De toutes les façons, sans un passage devant le juge, on n’aura aucune chance de connaître la vérité qui se saura tôt ou tard. Il fallait donc que quelqu’un saisisse un juge. Et comme personne ne le faisait et que les “preuves” de sa culpabilité étaient “étalées” régulièrement dans les différents médias, lui-même a décidé de saisir un juge pour se dédouaner. C’est compréhensible, non?

Le principe de porter plainte quand on est accusé de meurtre ne devrait pas poser problème. Ce sont des choses qui font partie du jeu et qu’on doit accepter sans aggraver le sort de ce pays et de cette société qui sont tous les deux gravement malades.

Maintenant, sa plainte est tombée sur deux confrères journalistes, en l’occurrence Mamadou Diadié Sacko dit Grand Saxe et Adama Dramé. Le délibéré sur les exceptions soulevées lors du procès devant le tribunal de première instance de la commune III est prévu d’ailleurs aujourd’hui mercredi 17 juillet 2019.

L’accusé Karim Keïta cherche à se tirer d’affaire

C’est navrant mais dans la vie quand on est un ‘’soldat’’ – un journaliste de certains types est un soldat – on se doit d’être stoïque devant la difficulté. L’affronter sans broncher. Les parents des soldats sur le champ des opérations ne vont pleurnicher chez personne. Ils font preuve de courage. C’est comme cela que la famille de la presse devra se comporter: faire semblant qu’il n’y a rien pour ne pas se donner en spectacle. Tout le monde doit accepter avec sang-froid le fait que l’accusé Karim Keïta cherche à se tirer d’affaire.

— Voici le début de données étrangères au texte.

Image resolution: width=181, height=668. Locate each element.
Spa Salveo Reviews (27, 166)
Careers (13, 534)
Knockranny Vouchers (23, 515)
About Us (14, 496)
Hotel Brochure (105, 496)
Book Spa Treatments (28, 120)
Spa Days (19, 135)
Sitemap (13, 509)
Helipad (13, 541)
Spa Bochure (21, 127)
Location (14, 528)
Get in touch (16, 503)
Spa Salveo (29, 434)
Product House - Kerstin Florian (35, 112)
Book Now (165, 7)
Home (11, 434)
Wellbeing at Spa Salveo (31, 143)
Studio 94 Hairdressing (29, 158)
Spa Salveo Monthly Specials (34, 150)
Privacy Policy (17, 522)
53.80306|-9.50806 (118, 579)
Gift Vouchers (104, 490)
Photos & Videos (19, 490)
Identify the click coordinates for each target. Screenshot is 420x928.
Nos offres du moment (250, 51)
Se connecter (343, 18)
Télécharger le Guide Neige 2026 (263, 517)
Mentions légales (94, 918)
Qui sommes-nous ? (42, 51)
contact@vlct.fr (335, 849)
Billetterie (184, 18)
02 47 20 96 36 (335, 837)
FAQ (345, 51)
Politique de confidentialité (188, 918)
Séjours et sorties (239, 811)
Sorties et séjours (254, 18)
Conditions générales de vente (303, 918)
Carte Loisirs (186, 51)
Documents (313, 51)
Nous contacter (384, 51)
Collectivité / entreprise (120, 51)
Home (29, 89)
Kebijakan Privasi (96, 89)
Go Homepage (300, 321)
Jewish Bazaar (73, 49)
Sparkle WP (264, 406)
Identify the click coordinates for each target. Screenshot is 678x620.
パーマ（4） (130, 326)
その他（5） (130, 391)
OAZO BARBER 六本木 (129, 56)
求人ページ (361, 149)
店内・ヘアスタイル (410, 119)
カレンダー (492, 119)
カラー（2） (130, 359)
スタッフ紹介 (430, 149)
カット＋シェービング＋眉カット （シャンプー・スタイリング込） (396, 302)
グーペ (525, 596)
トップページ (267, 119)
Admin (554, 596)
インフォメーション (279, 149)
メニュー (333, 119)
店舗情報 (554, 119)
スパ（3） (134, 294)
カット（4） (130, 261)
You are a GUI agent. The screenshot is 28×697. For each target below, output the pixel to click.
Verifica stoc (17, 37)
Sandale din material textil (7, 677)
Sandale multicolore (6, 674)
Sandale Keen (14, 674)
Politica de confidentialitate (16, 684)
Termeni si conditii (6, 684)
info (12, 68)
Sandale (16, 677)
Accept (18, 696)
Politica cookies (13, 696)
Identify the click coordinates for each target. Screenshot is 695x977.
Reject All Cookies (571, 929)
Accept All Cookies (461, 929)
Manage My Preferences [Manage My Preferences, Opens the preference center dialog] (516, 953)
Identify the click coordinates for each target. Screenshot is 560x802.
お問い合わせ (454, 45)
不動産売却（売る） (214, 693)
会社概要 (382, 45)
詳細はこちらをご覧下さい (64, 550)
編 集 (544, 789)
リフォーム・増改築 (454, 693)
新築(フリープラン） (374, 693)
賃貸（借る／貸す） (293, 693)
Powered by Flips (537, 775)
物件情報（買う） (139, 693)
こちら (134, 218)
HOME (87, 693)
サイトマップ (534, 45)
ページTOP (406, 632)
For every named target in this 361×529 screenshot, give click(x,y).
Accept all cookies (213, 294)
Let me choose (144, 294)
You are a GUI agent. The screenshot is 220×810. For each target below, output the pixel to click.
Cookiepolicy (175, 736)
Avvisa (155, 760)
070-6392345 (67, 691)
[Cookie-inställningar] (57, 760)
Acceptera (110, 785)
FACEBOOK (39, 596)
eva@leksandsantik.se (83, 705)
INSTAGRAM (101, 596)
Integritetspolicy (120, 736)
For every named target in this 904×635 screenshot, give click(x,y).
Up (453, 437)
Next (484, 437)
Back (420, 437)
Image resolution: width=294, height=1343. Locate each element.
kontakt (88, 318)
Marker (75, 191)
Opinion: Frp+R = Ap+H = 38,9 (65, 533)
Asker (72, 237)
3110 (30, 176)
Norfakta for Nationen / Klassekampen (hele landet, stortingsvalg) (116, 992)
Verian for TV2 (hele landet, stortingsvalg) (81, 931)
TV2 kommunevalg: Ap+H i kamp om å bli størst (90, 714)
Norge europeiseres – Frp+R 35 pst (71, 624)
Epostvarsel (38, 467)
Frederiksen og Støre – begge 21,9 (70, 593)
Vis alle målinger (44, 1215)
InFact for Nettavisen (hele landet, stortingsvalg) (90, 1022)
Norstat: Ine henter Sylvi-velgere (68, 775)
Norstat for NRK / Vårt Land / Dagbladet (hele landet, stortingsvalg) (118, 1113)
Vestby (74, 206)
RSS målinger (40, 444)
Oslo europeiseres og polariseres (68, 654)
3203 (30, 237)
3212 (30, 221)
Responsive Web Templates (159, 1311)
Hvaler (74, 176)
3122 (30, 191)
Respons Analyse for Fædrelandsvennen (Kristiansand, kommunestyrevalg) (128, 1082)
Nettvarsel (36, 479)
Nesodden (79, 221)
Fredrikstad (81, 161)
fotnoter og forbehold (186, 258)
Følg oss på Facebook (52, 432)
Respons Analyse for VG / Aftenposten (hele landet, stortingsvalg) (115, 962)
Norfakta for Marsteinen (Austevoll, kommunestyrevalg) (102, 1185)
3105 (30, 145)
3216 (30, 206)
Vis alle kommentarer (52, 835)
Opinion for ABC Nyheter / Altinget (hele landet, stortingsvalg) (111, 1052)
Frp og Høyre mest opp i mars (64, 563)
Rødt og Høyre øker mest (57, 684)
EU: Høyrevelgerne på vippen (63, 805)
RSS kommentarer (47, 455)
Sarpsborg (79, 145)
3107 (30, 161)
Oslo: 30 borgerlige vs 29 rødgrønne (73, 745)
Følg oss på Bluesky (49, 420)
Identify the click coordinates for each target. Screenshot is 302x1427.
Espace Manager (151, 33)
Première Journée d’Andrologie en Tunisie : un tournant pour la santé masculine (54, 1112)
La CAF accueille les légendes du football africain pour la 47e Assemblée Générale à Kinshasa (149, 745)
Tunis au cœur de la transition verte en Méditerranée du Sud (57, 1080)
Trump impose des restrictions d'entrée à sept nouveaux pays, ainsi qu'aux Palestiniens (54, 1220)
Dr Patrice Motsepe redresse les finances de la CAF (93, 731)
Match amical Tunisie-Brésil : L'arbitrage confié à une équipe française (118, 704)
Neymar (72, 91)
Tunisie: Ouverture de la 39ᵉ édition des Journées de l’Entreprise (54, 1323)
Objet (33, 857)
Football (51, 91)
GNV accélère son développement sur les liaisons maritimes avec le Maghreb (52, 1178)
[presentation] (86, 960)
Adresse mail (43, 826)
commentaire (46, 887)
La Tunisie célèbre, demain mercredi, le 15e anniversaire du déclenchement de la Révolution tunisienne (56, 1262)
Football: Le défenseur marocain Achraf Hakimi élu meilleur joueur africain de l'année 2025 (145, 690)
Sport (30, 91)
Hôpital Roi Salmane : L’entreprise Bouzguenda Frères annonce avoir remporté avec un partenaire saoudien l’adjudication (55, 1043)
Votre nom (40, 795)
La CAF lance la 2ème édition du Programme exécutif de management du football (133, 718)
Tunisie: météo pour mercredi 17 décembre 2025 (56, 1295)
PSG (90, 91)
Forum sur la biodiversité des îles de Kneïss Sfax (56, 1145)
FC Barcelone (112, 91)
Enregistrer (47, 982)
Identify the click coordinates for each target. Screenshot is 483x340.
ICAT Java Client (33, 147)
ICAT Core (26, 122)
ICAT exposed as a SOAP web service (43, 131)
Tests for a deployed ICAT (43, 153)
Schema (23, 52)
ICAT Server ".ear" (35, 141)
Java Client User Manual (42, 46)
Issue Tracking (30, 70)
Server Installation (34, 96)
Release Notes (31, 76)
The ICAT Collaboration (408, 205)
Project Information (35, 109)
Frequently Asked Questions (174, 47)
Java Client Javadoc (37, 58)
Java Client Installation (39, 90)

De la même manière, on doit accepter que des gens qui ont été formés avec notre argent, qui sont payés avec notre argent pour faire un travail et qui vont bénéficier de la retraite toujours avec notre argent, c’est-à-dire les juges, fassent leur boulot dans la sérénité.  Cela ne sert à rien d’en ajouter aux problèmes.  De la même manière, il faut accepter aussi que certains se rendent devant les tribunaux avec les portraits de Karim Keïta pour le soutenir. Et si jamais ils sèment le trouble, cela revient aux autorités de les remettre à leur place. Karim est un fils du pays. Il est né comme tous les autres. Il est un élu. Cela veut dire que certains lui font confiance et le soutiennent. On n’est pas obligé de les aimer, mais il faut les respecter.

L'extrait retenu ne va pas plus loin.